#### TASK OBJECTIVE:
Reproduce each record exactly. The pictures should be skipped.

[Saved data entries]
=== Section Start ===

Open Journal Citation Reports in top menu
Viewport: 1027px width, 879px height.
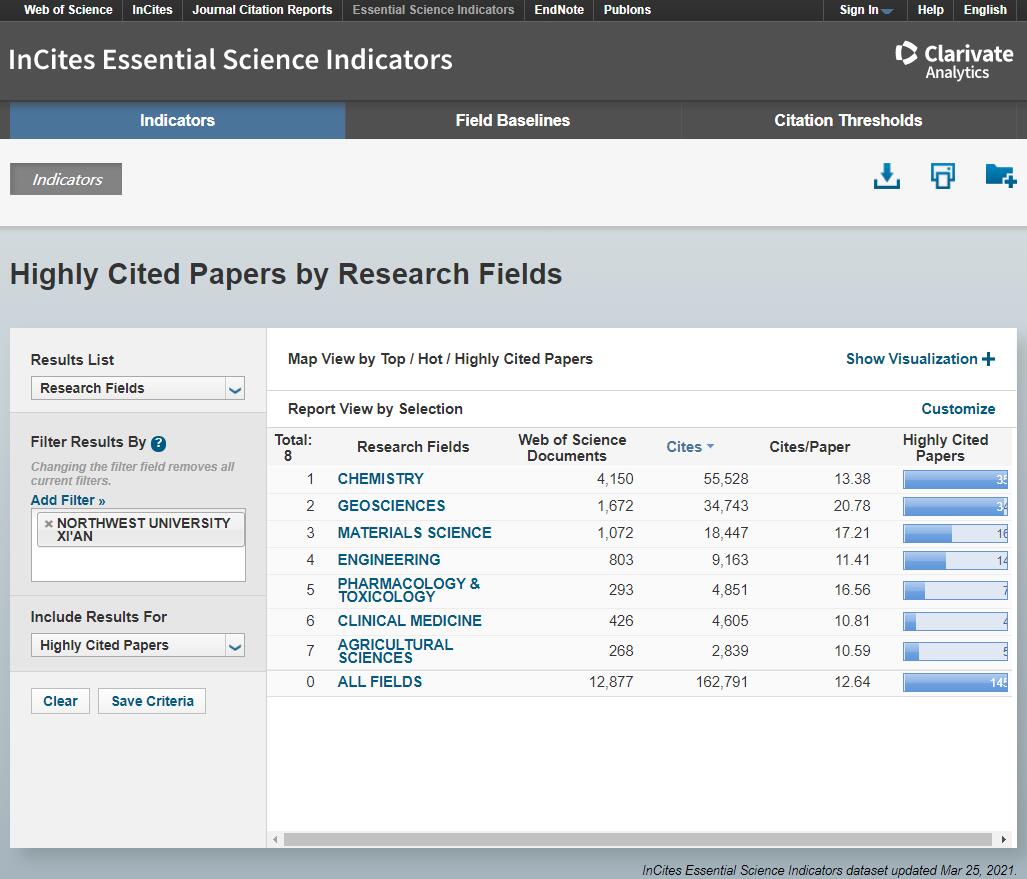coord(262,10)
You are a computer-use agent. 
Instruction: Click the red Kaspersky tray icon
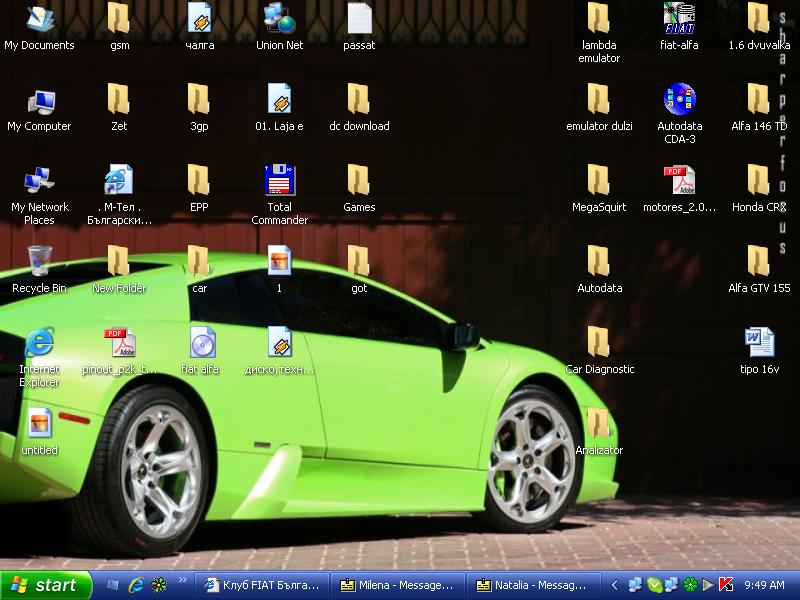pos(727,585)
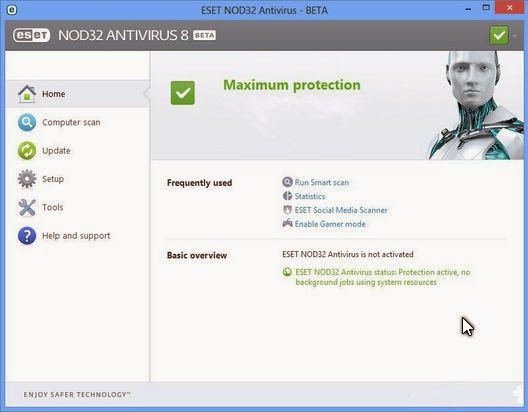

=== Section End ===

#### ANSWER:
Open Journal Citation Reports in top menu
Viewport: 1027px width, 879px height.
coord(262,10)
You are a computer-use agent. 
Instruction: Click the red Kaspersky tray icon
pos(727,585)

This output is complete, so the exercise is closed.